Und dann gibt es halt noch andere Vorschläge. Vielleicht noch der am Ende, den ich am Ende gemacht habe, weil der ist vielleicht auch so ein bisschen in diesem Kontext ungewöhnlich. Ich sage, bedanken Sie sich. Und wenn man das so liest, denkt man, was hat das mit Politik zu tun? Naja, es ist so, ich empfehle zum Beispiel, sich mal bei Polizeibeamten zu bedanken, die man irgendwo trifft, dass sie für die Sicherheit sorgen. Oder beim Kassierer an der Kasse, dass er da auch immer freundlich sitzt. Und beim Paketboten etc. Das Schöne ist, wenn man dieser Empfehlung folgt, man wird sofort selber belohnt. Weil derjenige oder diejenige, bei dem man sich bedankt, der lächelt zurück, um das mal so zu sagen. Und jetzt kommt der politische Punkt. Es gibt kaum etwas, was gesellschaftlichen Zusammenhalt so sehr stärkt, wie sich zu bedanken. Und da bin ich jetzt wieder bei diesem politischen Punkt, die Voraussetzung unserer Demokratie, die sie nicht selber schaffen kann. Dadurch entsteht, wenn wir uns jetzt alle viel mehr für das bedanken würden, für das man sich in der Tat auch bedanken könnte, und nicht nach dem Motto, nichts gesagt ist gelobt genug. Das ist so ein beschwerlicher Spruch. Ich weiß nicht, ob es den bei Ihnen etwas weiter im Norden auch gibt. Dann bekomme ich eine positive Stimmung, eine eher zuversichtliche Stimmung. Und jetzt springe ich zur AfD und den Feinden unserer Demokratie, die genau das nicht wollen. Sie wollen ja die Gesellschaft spalten, sie wollen eine schlechte Stimmung, sie wollen Wut, Angst, Ärger. Die würden nie von AfD-Politikern hören, bedankt euch. Sondern sie hören von denen immer, was alles nicht läuft, weshalb man sauer sein muss auf die, mit denen man es zu tun hat. Und deshalb hat das eine politische Dimension. Und das Schöne bei dieser Empfehlung ist, jeder kann es ab sofort machen.

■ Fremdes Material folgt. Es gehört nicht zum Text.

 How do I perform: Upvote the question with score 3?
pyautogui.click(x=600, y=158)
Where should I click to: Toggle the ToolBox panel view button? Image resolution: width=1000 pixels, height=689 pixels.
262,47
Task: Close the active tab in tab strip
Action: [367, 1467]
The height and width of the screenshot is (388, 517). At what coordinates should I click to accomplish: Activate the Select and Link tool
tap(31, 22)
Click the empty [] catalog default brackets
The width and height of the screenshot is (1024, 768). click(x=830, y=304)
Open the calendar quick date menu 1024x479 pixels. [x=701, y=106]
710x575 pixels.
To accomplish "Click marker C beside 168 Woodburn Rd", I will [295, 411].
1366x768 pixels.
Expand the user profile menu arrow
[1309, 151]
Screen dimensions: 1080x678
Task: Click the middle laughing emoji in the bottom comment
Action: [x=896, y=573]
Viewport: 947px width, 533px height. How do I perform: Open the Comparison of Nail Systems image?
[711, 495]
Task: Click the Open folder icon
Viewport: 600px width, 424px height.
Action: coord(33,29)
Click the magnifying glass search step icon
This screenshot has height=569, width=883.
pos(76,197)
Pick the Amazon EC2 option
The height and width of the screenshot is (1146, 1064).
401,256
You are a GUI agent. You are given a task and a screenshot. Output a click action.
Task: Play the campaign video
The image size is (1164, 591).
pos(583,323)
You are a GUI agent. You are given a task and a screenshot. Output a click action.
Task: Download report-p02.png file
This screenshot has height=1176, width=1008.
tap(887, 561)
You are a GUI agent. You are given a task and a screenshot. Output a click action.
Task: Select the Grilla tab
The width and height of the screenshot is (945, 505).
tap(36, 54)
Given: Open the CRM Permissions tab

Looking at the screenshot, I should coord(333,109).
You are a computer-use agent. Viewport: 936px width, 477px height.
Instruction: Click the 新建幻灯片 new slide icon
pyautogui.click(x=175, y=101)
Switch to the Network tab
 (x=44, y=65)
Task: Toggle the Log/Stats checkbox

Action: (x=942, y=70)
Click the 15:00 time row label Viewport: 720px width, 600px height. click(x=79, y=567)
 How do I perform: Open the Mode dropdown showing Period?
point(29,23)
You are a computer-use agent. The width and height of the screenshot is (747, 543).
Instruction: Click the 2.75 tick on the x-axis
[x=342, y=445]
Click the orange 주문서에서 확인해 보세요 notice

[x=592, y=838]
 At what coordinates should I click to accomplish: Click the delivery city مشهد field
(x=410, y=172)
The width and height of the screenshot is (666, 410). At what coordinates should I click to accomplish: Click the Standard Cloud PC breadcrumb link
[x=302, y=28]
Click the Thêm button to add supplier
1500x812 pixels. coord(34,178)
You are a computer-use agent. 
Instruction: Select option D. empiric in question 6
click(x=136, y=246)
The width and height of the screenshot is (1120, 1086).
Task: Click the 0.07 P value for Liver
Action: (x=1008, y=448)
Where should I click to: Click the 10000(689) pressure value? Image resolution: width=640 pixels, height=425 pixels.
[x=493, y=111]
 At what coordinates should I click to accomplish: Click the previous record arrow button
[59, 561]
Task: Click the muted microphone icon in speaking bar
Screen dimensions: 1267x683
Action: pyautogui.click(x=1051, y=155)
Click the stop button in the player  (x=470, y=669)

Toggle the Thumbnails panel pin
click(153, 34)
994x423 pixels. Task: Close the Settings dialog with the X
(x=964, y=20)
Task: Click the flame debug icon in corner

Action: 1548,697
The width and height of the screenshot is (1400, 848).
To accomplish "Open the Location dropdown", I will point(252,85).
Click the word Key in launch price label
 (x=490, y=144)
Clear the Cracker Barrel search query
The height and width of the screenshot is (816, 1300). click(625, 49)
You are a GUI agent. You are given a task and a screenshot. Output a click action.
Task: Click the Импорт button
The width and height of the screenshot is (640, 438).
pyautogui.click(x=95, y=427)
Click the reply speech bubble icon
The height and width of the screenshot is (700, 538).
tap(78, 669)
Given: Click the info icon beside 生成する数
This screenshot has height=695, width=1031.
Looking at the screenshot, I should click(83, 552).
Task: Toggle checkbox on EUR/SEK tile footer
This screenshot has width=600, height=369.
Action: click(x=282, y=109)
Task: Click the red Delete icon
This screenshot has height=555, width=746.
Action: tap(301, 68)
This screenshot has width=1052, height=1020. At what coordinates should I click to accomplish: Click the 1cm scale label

Dani: Das stimmt. Total. Das sprechen Sie mir auch aus dem Herzen. Ich bin auch ein Mensch, der sehr dankbar ist, dass ich hier wohne, dass ich hier leben darf, dass ich so leben darf, wie ich lebe. Und gleichzeitig bin ich auch sehr dankbar für das Miteinander und die Menschen hier oben, speziell wo ich jetzt hier wohne. Das ist sehr schön. Da sagen die Leute nicht nur Moin, sie lächeln auch. Und das von jung bis alt. Es ist für mich keine Selbstverständlichkeit. Ich habe in vielen Orten in Deutschland gelebt. Und wo ich auch sage, genau das dürfen wir uns, dieses Miteinander, diesen Zusammenhalt, den dürfen wir uns nicht nehmen lassen. Von daher auch einfach mal Danke zu sagen. Genau. Und jetzt haben wir die einen Menschen, die das vielleicht auch erkannt haben, die sagen, hey, wir brauchen ein Miteinander. Genau jetzt ist die Zeit, wir müssen zusammenhalten. Dann haben wir die Gruppe, die hetzt, die versucht, diese Gesellschaft zu spalten. Und was jetzt ja auch nicht neu ist, aber natürlich immer mehr auch verstärkt wird, ist ja die Politikverdrossenheit. Wo man dann einfach sagt, hey, lasst mich doch mit dem ganzen Kram in Ruhe. Hier kein Streit, da muss ich es ja auch nicht. Und schalten einfach ab. Wie könnte man Ihrer Meinung nach, vor allem ja auch junge Menschen, ist ja auch wichtig, die jungen Menschen motivieren, dass sie sich eben auch politisch engagieren.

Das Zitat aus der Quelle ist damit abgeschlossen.